Even though the theoretical explanations have attempted to show causal relation between stock market and exchange rate market, the empirical findings are rather mixed for the causal direction. Furthermore, the empirical results of causal relation between two financial markets have been varied by countries and time periods. Table 1 reports the summary of previous empirical studies.

Abdalla and Murinde (1997) find the supportive evidences in favor of traditional approach using a country’s monthly exchange rates. The studies show that there is uni-directional causality from exchange rate to stock return in India, Korea and Pakistan. Similarly, Wu (2000) shows Singapore-dollar exchange rates Granger stock prices. In contrast, Ajayi et al. (1998) find significant linkage between two financial markets by indicating uni-directional causality from the stock market to the currency market for advanced countries including Canada, France, Germany, Italy, Japan, U.K, and U.S from 1985 to 1991. Hatemi-J and Irandoust (2002) confirm that stock market tends to lead exchange rates in favor of the portfolio approach for Sweden. In a similar vein, Pan et al. (2007) find out there is uni-directional causal relationship from stock price to exchange rate for Korea and Singapore before Asian financial crisis.

On the other hand, some of the studies have found bi-directional causality between two financial markets (Ajayi and Mougoue, 1996). In this regard, Pan et al. (2007) also provide evidences to indicate bi-directional causal relationship for Hong Kong before the Asian financial crisis. Granger et al. (2000) investigate causality based on Granger causality tests for nine Asian countries during the Asian financial crisis then obtain fairly differing results by country. They show that exchange rate market tends to lead the stock market in Japan and Thailand, which support traditional approach whereas stock market takes the lead in Taiwan. Furthermore, bi-directional relation is discovered for Korea, Malaysia and the Philippines. In Singapore, there exists no such causal relation.

The ratio of foreign investors in Korean stock market has been high as shown in Table 3. It has been mostly more than thirty percent since 2001 and it reached its peak 40.1% in 2004. In other words, the foreign investment in Korea is a major component in Korean financial market. There have been numerous studies to investigate the relation between two financial markets, however, the existing literature is inconclusive on the relation between stock market and exchange rate.

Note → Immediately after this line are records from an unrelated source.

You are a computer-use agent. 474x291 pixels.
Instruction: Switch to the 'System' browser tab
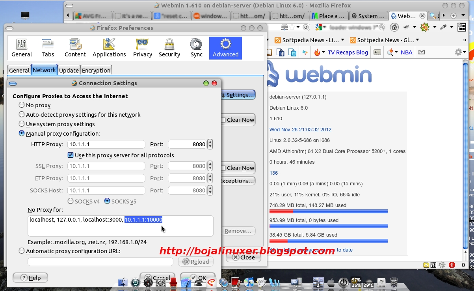pos(368,16)
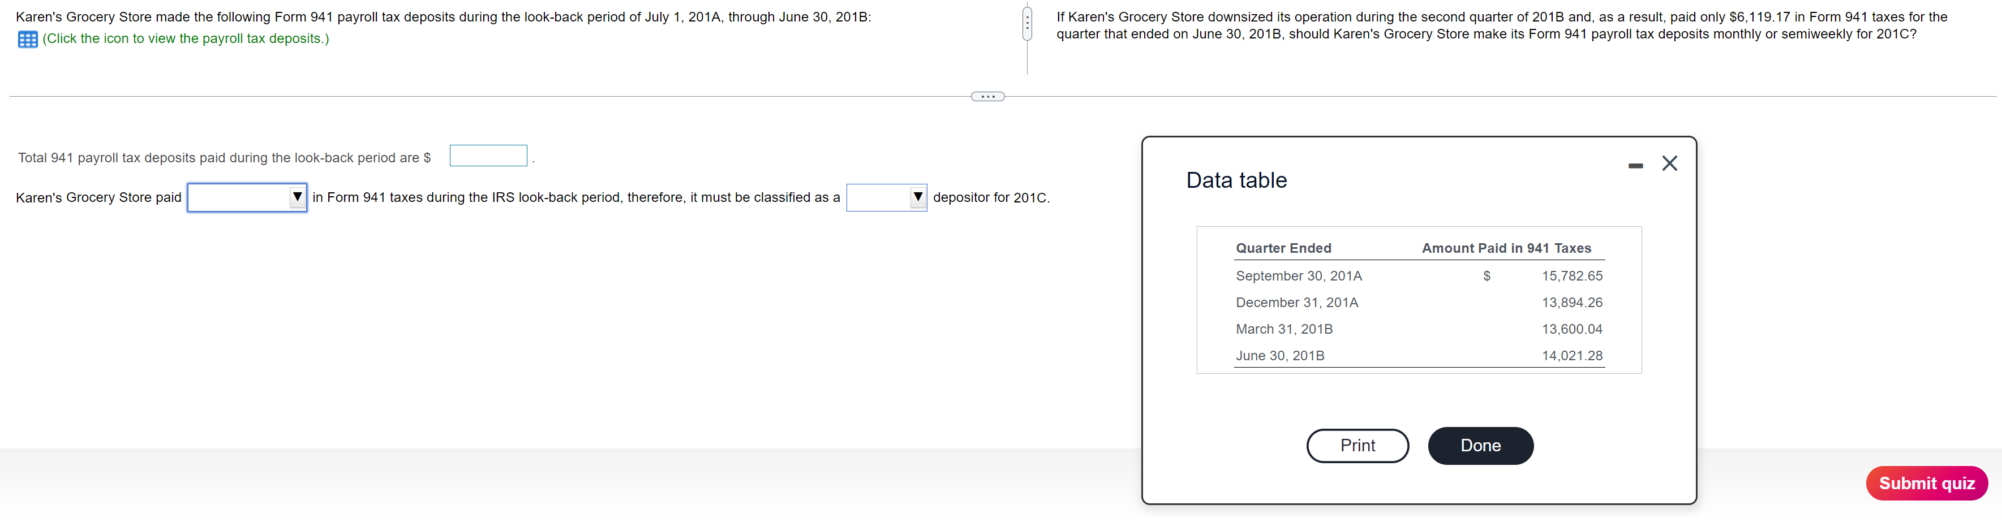Expand the dropdown after 'Karen's Grocery Store paid'

[x=246, y=197]
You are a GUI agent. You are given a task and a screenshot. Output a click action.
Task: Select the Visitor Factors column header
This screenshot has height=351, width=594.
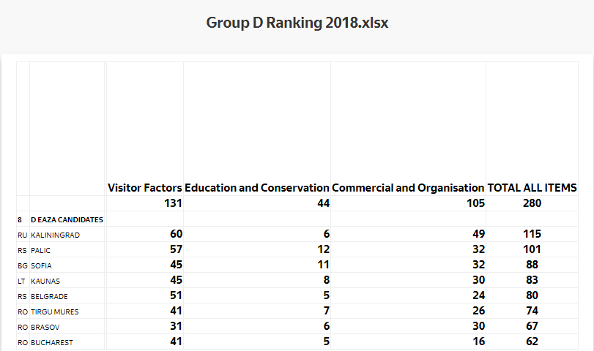click(145, 188)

Korean stock market can be affected by the change in exchange rate of Korean Won via the traditional approach (Abdalla and Murinde, 1997; Kang and Yoon, 2012) while it also can affect the foreign exchange market via the portfolio approach (Lee and Ahn, 2010). On the other hand, Lee (2007) and Granger et al. (2000) provide bi-directional interaction between exchange rates and stock prices in Korea. In addition, Pan et al. (2007) find out that the results are in line with the traditional approach during Asian crisis, while they agree with the portfolio approach before Asian crisis in Korea. Therefore, examining the detailed relationship between foreign exchange market and stock market in Korea is appropriate to study the interaction between two markets and moreover it is very important for investors and policy makers in Korea.

Volatility spillover and co-movement of financial markets have been extensively investigated in the literature. See Baele (2005), I (2015), Karolyi (1995), Kanas (2000), Ng (2000), Yang and Doong (2004), Wu (2005) and references therein. Researchers typically adopted a vector autoregressive model, a multivariate GARCH model or a combination of both models to analyze volatility spillover and co-movement of financial markets (In et al., 2001; Jebran and Iqbal, 2016), among others. The existing methods generally depend on modeling conditional variance and conditional correlation of multivariate financial time series and therefore they cannot provide quantile-based detailed relationship between financial markets.

However, the cross-quantilogram recently proposed by Han et al. (2016) can address this aspect. The cross-quantilogram is a correlation statistic of quantile hit processes and measures dependence between a quantile range of one time series and a quantile range of the other time series. Therefore, it can provide quantile-based dependence between two financial markets. Moreover, it is particularly appropriate in analyzing financial time series because it does not require any moment condition of time series. It is well known that finite fourth moments do not exist for most stock return or exchange rate return series even if commonly used models such as multivariate GARCH models in general assume the existence of finite fourth moments of time series.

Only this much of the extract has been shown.